CemAcpt

CemAcpt is an acceptance testing library / command line application for running acceptance tests for the CEM modules.

CemAcpt uses Terraform for provisioning test nodes, and Goss to execute acceptance tests. For provisioning nodes in GCP, CemAcpt also uses the gcloud CLI.

Installation

gem install cem_acpt

cem_acpt was developed using Ruby 3.2.1, but other Ruby versions >= 3.0.0 should work.

Usage

Quickstart

Make sure Terraform and the gcloud CLI are installed and in your PATH. Instructions for installing Terraform can be found here and instructions for installing the gcloud CLI can be found here.Then, navigate to the root of the cem_linux module and run the following command:

cem_acpt --config ./cem_acpt_config.yaml

Command-line

cem_acpt -h | --help
cem_acpt_image -h | --help

If you do not delete Gemfile.lock before running bundle install, you may encounter dependency version errors. Just delete Gemfile.lock and run bundle install again to get past these.

Test directory structure

CemAcpt expects a specific directory structure for your acceptance tests. The directory structure is as follows:

spec
└── acceptance
    └── <framework>_<os>-<version>_firewalld_<profile>_<level>
        ├── goss.yaml # Goss test file
        └── manifest.pp # Puppet manifest to apply

For example, the following directory structure would be valid:

spec
└── acceptance
    └── cis_rhel-8_firewalld_server_2
        ├── goss.yaml
        └── manifest.pp

The directory name is used to generate test data. See Test data for more information. The file goss.yaml is used as the Goss test file. The file manifest.pp is used as the Puppet manifest to apply.

Configuration

There are several ways to configure CemAcpt which are outlined below in order of precendence. Options specified later in the list will be merged with or override options specified earlier in the list. If an option is specified in multiple places, the last place it is specified will be used.

Environment variables
User-specific config file
Config file specified by --config option
Command-line options

You can view your working config by adding the -Y flag to any command. This will print the merged config to STDOUT as a YAML document. You can also use the -X flag to print an explanation of how the config was merged.

Environment variables

Environment variables are the most basic way to configure CemAcpt. They are useful for setting sensitive information like API keys or passwords. Environment variables are prefixed with CEM_ACPT_ and are converted to the nested structure of the config file, if applicable. Double underscores (__) are used to separate key levels. For example, the environment variable CEM_ACPT_NODE_DATA__DISK_SIZE=40 would be converted to the following config:

node_data:
  disk_size: 40

All environment variables are optional. If an environment variable is not set, the value will be taken from the config file or command-line option. If an environment variable is set, it will be overridden by the same value from the config file or command-line option.

Config file

The most common way is to create a config file and pass it to CemAcpt using the --config option. The config file should be a YAML file. See sample_config.yaml for an example.
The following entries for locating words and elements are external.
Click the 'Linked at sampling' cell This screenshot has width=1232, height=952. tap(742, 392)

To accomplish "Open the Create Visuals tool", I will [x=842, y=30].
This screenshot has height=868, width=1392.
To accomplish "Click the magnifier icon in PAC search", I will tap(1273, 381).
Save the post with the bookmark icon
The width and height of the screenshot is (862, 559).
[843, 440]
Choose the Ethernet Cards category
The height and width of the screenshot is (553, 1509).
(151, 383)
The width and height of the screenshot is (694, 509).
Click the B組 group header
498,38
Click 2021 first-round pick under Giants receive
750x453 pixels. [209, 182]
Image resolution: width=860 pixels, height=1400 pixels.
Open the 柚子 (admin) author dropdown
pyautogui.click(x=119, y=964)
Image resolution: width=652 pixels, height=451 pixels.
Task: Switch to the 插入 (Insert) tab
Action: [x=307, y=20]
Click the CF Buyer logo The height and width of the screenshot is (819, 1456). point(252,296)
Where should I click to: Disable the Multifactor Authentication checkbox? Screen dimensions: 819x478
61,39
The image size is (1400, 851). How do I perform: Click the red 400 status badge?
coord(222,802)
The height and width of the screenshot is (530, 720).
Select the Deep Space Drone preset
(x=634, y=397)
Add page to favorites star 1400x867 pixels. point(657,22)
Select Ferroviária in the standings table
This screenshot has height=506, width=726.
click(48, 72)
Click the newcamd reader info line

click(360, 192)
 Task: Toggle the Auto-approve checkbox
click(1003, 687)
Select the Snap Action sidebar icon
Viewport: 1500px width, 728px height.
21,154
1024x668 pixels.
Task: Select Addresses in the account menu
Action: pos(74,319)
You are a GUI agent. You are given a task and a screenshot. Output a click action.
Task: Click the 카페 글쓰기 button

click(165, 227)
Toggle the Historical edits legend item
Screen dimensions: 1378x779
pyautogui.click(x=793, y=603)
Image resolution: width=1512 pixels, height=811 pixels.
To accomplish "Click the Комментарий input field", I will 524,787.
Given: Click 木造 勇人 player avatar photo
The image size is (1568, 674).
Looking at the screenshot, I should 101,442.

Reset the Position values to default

You can also create a user-specific config file at $HOME/.cem_acpt/config.yaml. This file will be merged with the config file specified by the --config option. This is useful for storing sensitive information or making config changes that you don't want to commit to a repo.

Options set in the user-specific config file will be overridden by options set in the config file specified by the --config option. Both config files will override options specified by environment variables.

Command-line options

CemAcpt can be configured using command-line options. These options are specified using the --<option> syntax. For a full list of options, run cem_acpt -h. Options specified on the command-line will override options specified in the config file and environment variables.

Tracing

To aide in development, you can enable tracing on CemAcpt's Ruby code execution by using the --trace flag. Traces are logged only for events executed by CemAcpt code itself, and the logger code is exempt from tracing. CAUTION Tracing produces a lot of logs and it's advised to only use it when logging to a file. Additionally, the specific trace events that are logged can be specified using the --trace-events flag. Tracing is enabled by the TracePoint class.

Goss

Goss is the core infrastructure testing tool used by CemAcpt. The goss.yaml file is used to specify the tests to run. Please see the Goss documentation for more information on how to write Goss tests.

Terraform

CemAcpt uses Terraform for managing the lifecycle of test nodes. Users don't interact with Terraform directly, but you will need it installed to use CemAcpt.

Bolt task testing

CemAcpt can execute Bolt tasks against the test nodes and perform basic validation against their status and outputs.

Configuring Bolt tests

Bolt tests expose the following configuration options that can be set via a config file:

bolt.inventory_path - A relative or absolute path to an existing inventory file, or the where the inventory file will be created
bolt.project.name - The name of the Bolt project to be created and used during the Bolt tests
bolt.project.analytics - Whether or not to enable Bolt analytics. Should normally be false.
bolt.project.path - A relative or absolute path to an existing project file, or where the project file will be created
bolt.tests.only - An array of acceptance tests to only run Bolt tests for. When acceptance test names are specified here, Bolt tasks will only be ran against the nodes created for those acceptance tests.
bolt.tests.ignore - An array of acceptance tests to not run Bolt tests for. When acceptance test names are specified here, Bolt tasks will not be ran against the nodes created for those acceptance tests.
bolt.tasks.only - An array of Bolt tasks to only run against nodes. Bolt tasks not listed here will not be ran.
bolt.tasks.ignore - An array of Bolt tasks to not run against nodes. Bolt tasks specified here will not be ran at all.
bolt.tasks.module_pattern - If specified, will only run Bolt tasks whose module prefix matches the specified pattern will be ran. The module prefix is the first part of the full task name before the first ::. This option is interpreted as a RegEx pattern. For example, if bolt.tasks.module_prefix is set to ^our_module, and our we have two tasks, our_module::the_task and other_module::another_task, only our_module::task will be ran.
bolt.tasks.name_filter - Similar to module_pattern, but works on the portion of the task name after the module prefix and is exclusionary. For example, if bolt.tasks.name_filter is set to ^another_, and our we have two tasks, our_module::the_task and other_module::another_task, only our_module::the_task will be ran.

Creating Bolt tests

Bolt tests are not mandatory as all Bolt tasks that run will automatically be validated based on if they run successfully or not. However, sometimes we may want to test certain aspects of a Bolt task's output or pass a Bolt task parameters. To do this, we need to create a Bolt test file.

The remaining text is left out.